Racism – does it exist here in our beloved USA?
If you had asked me that question before I went to college, I would have said only with individuals. Mind you, I had only lived in VT, where there were only white people at the time, and in AZ which is a great state to live for any color for the most part. It wasn’t until I was visiting my sisters during my summer break after my first year of college that I realized racism still existed in the US and in AZ no less.
The oldest of my two sisters was dating a black guy. He was hours late, so my little sister and I started teasing him about being late. He explained that he was pulled over by a cop on his way there. I asked why. He said he was only pulled over because he was a black man driving a Cadillac. I laughed, because I thought he was joking. He explained that that happened a lot. My sisters agreed with him. Well, I was shocked and appalled. That didn’t make any sense to me. The laws were/are completely against this. But it still happens. There are racist individuals who are part of the government and other organizations, so my shock was soon turned to sadness.

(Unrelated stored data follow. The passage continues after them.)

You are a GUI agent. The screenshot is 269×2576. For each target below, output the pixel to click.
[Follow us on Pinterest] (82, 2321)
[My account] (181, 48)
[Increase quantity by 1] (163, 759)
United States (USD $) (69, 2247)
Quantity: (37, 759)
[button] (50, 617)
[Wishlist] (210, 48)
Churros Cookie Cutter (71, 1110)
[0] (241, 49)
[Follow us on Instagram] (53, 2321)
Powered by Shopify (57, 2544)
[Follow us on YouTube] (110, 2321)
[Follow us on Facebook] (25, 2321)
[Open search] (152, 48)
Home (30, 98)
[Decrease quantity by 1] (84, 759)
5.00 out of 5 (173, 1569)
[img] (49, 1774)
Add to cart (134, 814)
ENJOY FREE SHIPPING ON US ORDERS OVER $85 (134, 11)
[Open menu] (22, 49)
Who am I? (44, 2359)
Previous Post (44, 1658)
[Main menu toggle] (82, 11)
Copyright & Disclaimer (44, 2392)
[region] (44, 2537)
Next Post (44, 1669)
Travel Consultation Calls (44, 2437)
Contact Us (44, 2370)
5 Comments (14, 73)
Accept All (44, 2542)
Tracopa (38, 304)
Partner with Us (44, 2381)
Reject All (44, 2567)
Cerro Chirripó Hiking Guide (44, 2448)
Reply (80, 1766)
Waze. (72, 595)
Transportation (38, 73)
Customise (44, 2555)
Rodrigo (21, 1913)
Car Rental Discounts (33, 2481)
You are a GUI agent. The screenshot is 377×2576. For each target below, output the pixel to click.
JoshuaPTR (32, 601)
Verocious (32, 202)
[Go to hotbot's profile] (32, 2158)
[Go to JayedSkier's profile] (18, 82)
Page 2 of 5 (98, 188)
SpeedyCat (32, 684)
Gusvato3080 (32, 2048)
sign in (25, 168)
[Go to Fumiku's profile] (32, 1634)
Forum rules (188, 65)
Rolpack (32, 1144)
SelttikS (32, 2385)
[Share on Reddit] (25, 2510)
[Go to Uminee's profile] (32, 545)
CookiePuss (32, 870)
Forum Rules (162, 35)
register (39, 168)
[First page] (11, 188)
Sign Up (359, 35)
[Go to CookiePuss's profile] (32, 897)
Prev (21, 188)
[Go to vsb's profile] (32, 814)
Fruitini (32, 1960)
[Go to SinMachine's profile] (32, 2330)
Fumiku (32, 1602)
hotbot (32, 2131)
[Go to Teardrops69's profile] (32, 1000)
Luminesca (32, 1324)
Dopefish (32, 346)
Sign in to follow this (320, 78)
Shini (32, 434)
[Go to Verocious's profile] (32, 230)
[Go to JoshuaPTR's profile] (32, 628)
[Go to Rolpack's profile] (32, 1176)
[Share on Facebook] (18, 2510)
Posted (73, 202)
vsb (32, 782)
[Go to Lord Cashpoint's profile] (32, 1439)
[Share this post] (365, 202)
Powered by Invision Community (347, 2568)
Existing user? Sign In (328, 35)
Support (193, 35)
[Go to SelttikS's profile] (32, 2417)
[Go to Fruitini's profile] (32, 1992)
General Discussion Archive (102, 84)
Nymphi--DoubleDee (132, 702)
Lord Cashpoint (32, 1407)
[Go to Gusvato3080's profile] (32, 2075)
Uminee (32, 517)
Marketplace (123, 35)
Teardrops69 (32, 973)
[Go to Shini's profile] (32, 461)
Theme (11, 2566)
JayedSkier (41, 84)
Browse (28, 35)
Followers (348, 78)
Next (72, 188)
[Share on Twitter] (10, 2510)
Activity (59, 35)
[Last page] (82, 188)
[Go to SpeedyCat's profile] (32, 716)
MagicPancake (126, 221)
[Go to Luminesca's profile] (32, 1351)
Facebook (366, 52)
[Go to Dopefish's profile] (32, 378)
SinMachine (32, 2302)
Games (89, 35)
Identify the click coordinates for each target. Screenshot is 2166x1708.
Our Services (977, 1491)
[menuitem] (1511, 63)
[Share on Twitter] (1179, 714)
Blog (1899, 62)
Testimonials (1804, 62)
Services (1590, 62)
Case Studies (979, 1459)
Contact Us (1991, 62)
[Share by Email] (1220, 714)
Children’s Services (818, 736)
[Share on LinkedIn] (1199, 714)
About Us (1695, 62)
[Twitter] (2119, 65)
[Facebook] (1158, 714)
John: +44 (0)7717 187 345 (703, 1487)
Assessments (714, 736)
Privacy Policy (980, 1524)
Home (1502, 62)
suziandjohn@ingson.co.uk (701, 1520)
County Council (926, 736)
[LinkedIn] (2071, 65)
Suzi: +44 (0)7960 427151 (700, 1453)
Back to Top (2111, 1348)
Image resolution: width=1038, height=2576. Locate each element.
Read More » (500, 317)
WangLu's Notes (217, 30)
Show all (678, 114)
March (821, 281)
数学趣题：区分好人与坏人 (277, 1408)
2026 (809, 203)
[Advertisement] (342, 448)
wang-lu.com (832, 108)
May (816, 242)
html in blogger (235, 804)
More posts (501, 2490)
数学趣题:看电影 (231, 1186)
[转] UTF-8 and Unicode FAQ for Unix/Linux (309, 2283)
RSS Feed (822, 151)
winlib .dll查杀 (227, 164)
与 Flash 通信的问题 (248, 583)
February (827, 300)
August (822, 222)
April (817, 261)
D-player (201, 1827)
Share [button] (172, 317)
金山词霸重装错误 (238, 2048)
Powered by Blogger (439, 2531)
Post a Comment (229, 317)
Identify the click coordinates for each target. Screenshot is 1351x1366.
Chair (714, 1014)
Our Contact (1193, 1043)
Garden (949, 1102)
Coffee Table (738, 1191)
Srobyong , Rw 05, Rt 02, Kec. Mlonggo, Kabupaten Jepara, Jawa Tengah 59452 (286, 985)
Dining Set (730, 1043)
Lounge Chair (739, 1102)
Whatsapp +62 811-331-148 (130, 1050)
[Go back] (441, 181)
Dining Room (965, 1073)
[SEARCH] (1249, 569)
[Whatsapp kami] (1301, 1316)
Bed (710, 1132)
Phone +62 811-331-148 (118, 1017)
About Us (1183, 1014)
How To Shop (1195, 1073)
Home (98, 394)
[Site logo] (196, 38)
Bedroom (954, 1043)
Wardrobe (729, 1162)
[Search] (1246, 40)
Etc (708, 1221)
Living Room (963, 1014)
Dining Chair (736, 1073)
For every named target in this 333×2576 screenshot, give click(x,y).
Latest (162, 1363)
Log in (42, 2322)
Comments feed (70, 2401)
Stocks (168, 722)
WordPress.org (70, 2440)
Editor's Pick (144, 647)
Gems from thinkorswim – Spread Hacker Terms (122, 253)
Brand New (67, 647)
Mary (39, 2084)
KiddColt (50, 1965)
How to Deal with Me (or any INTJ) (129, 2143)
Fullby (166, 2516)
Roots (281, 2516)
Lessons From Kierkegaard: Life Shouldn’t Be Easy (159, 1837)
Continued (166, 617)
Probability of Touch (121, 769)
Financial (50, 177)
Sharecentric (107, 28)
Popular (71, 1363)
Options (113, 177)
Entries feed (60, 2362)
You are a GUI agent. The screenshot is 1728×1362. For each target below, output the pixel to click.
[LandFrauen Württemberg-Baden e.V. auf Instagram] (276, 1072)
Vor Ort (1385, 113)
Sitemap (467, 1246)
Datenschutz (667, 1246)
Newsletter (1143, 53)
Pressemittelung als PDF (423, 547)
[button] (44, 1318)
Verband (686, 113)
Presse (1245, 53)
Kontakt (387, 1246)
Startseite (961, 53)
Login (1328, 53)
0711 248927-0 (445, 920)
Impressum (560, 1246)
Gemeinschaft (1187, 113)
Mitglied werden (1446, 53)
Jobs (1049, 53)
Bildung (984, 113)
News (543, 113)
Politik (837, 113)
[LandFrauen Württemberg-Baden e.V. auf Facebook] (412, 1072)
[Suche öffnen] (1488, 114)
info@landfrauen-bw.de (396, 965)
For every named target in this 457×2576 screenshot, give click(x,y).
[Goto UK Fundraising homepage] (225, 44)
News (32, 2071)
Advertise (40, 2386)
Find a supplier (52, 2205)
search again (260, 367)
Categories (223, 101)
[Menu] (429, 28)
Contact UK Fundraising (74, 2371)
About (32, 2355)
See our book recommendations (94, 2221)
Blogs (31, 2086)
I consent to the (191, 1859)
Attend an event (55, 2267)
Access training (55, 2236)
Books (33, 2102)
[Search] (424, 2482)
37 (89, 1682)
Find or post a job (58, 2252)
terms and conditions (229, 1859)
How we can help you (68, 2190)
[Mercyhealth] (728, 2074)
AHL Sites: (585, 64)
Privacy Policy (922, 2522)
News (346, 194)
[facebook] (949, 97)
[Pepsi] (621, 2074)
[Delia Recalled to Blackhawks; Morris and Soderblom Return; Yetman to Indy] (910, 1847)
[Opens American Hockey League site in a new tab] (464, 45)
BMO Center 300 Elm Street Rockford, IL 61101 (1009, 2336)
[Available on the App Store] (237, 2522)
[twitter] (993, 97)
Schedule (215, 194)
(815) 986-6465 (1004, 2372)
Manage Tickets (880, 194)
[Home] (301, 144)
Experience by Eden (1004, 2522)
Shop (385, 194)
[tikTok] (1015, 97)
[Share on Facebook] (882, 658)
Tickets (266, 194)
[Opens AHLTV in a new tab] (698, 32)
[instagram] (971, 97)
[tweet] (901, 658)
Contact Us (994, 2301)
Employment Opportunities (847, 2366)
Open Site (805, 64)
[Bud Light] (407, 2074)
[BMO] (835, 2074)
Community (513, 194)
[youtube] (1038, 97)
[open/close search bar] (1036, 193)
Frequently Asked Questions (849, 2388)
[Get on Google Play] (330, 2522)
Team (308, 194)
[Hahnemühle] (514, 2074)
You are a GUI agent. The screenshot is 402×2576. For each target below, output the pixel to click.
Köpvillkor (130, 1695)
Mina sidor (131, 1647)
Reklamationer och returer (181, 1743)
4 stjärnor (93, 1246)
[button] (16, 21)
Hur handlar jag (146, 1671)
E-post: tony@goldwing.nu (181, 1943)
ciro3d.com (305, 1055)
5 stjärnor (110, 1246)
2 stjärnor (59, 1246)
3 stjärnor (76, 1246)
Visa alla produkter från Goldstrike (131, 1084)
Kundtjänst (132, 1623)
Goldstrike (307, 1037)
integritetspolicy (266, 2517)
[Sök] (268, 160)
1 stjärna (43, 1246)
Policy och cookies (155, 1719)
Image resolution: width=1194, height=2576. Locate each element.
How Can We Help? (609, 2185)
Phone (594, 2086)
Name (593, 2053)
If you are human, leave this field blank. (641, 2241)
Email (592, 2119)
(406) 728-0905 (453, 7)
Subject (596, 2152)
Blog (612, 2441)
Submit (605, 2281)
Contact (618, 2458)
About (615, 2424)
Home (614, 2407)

The first time I remember experiencing racism was when a girl, who was part black with beautiful green eyes and a sweet little girl, befriended me when I switched schools my senior year of high school. Her friendship soon turned to hatred toward me. She helped spread a lie and turned many of the black girls in the school against me. The crazy thing was, she didn’t even like black girls. But because she was part black, they believed her lies. Actually, many people who heard those lies believed them. My world got turned upside down. That year was the best and worst year of my school life all in one. Thankfully, there were some people who ignored her and befriended me anyway.
It hit me hard again when I found out some of my family members were racist but “only” against interracial marriages like that’s any better. I found this out when my mom started to date a really nice guy who happened to be black. He wasn’t allowed in a family members home for the simple reason he was dating her and he was black. They even agreed that he was a good guy. But that didn’t matter. What?! Are you kidding me? Then I found out that feeling was found on my mother’s and father’s side. WOW! Talk about a RUDE awakening! I was shocked! I was horrified! But I was thankful that they didn’t pass that racism down to my brother and me. My mother protected us from so much 😊
Then, when I started dating my now husband, I wasn’t sure how a specific family member of mine was going to react. I mentioned to that person that I was dating someone. He asked what my boyfriend looked like. I pulled out a photo I specifically took for this question. Just before I handed him the photo, I told him that my boyfriend is black. He looks at the photo. Without skipping a beat, he says, “He’s not black.” What?! Yes, he is. Then, I realized my now husband wasn’t the “black” guy this person had pictured in his head. My now husband wasn’t a thug. This person’s problem was making ‘black guy’ and ‘thug’ synonymous.
Later that year, my fiancé and I had been pulled up on stage to do a little dance during a wedding show. Well, as we walked off, I saw these two piercing, cold eyes staring at me. I swear you would have thought I just stole her man. My man didn’t know who she was but wasn’t surprised at it. I on the other hand was shocked. I didn’t understand why she looked at me like that. He then told me that he gets that look from a lot of white guys. I said, “no” thinking he was just kidding. But he wasn’t.
I also found out that someone in his family didn’t want us to get married for the simple reason that I wasn’t black. He also had a crazy uncle who didn’t like white people. He just laughed about all of it. That’s the way it is. He didn’t take it personally either way.
After we got married, we were looking for a church. Some would say we were church hopping. It just so happens that Michael Jackson had died recently when we checked out this one church. This specific church was small, only one isle. We, my husband, our new baby, and I, were a bit late but not much. We found a spot near the back. We sang and praised God just like everyone else. Then, the pastor got up and started preaching. Now, my husband and I remember this part differently… My view: the pastor starts saying how Michael Jackson is in hell, but he keeps repeating himself, at least five times, in different ways. My husband’s view: the pastor started preaching. After he had preached for a little while, he says once or twice that Michael Jackson went to hell. My husband “finally” looks at me and says that we are leaving. I couldn’t get out of there fast enough. But as we were walking out the door, the preacher says, ‘yah, you leave.’ My husband almost turned around and told him off. Thankfully, he didn’t. I swore the congregation had shotguns and were going to kill us.
Yes, there is racism in our beloved USA. But don’t think that it shines everywhere. Don’t think that someone who doesn’t have a ‘Black Lives Matter’ bumper sticker on their car or who raises an American flag on their lawn is racist. Yes, black lives matter but so do white, brown, red, and yellow. Lives matter, period. The American flag is a symbol of unity, courage, strength, liberty, and justice for ALL. When you piss on the flag, you piss on the ALL. We are the ALL… you, me, the person on your left and right, the person in front of you and behind you, the person in that uniform and this, all of us are the ALL.